[Problems]:
[a] Can you copy everything from "old.reddit.com is essential" down to "wget + media)" in the archiving notes?
[b] How would you translate this sentence from the archiving notes into Spanish: "Reddit .json endpoint (append .json to any post URL) works without auth for individual posts (~10 req/min)"?
[c] Answer these questions from the archiving notes:
(i) On what schedule does Databasement back up the SQLite DB?
(ii) How much disk space do the notes estimate for 10,000 posts?
(iii) Which port does the API wrapper's add endpoint use?

Path: 2026/04.csv (year/month)
Columns: date_saved, url, source, type, title, tags, karakeep_id, archivebox_url, archive_today_url, reddit_account, status
Updated via Forgejo API (Contents endpoint)

Reddit Archiving Notes

old.reddit.com is essential — standard DOM, wget works, no Shadow DOM
Reddit .json endpoint (append .json to any post URL) works without auth for individual posts (~10 req/min)
archivebox update only runs missing extractors (smart incremental)
Typical Reddit post archive: ~5-10MB (dom + warc + screenshot + wget + media)
Estimated disk for 10,000 posts: ~70-100GB

Backup Strategy

Data	Mechanism	Schedule
LXC 128 snapshot (rootfs + SQLite)	PBS	Weekly
SQLite DB (`/opt/archivebox/data/index.sqlite3`)	Databasement	Daily 2:00am
Archive files on urahara	Backrest (`archivebox-archives` plan)	Daily 3:30am
Offline	senku USB rsync (`/Volumes/sazabi/urahara/archivebox/`)	On-demand

Adding URLs Programmatically

# Via API wrapper (preferred for automation)
curl -X POST http://192.168.1.128:8001/add \
  -H "Authorization: Bearer <token>" \
  -H "Content-Type: application/json" \
  -d '{"url": "https://old.reddit.com/r/...", "tag": "subreddit_name"}'

# Via CLI (direct)
ssh [email protected] docker exec archivebox archivebox add 'https://example.com'

# Via n8n webhook (iOS Shortcuts)
curl -X POST https://n8n.eva-00.network/webhook/archive-media \
  -H "Authorization: Bearer <webhook_secret>" \
  -H "Content-Type: application/json" \
  -d '{"url": "https://reddit.com/r/..."}'

[Available data]:

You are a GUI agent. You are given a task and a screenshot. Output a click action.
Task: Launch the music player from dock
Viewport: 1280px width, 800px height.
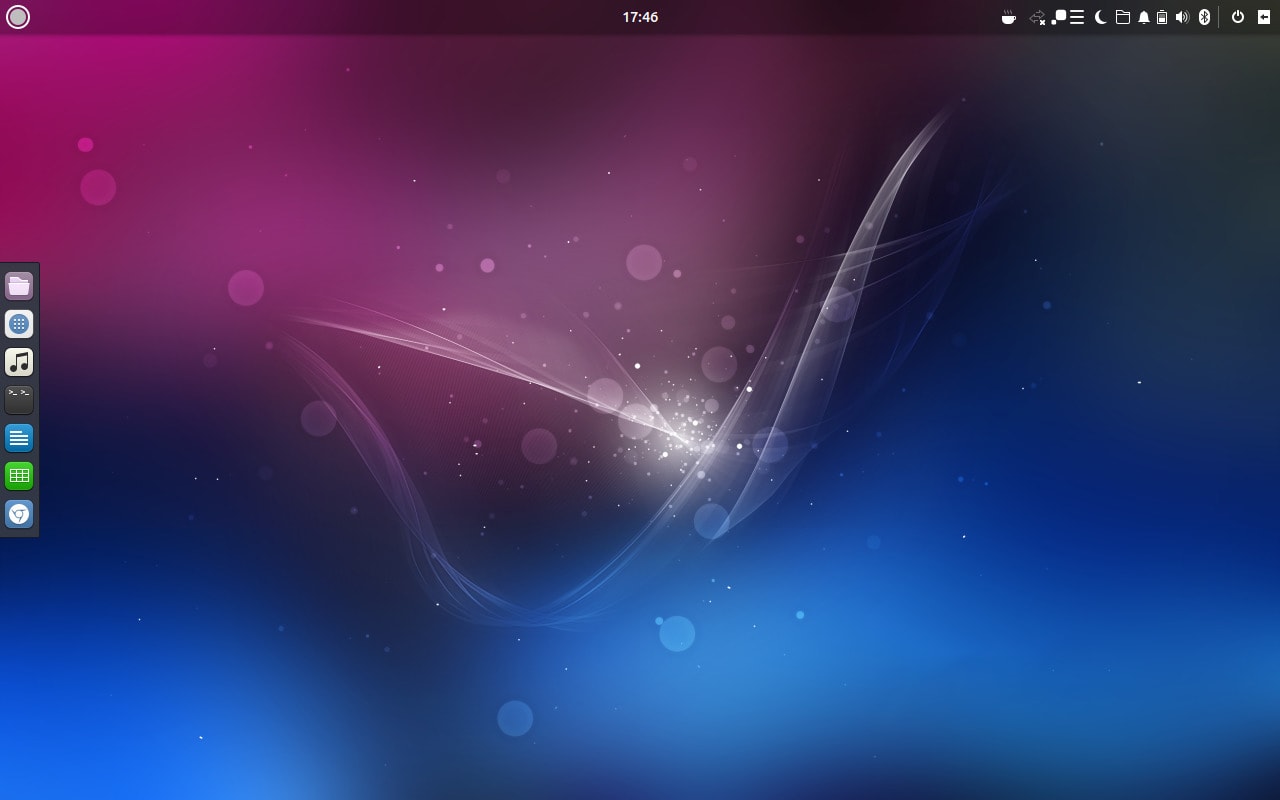19,362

[The replies]:
[a]
old.reddit.com is essential — standard DOM, wget works, no Shadow DOM
Reddit .json endpoint (append .json to any post URL) works without auth for individual posts (~10 req/min)
archivebox update only runs missing extractors (smart incremental)
Typical Reddit post archive: ~5-10MB (dom + warc + screenshot + wget + media)

[b] El endpoint .json de Reddit (añade .json a la URL de cualquier publicación) funciona sin autenticación para publicaciones individuales (~10 solicitudes/min).

[c]
(i) Daily at 2:00am
(ii) About 70-100GB
(iii) 8001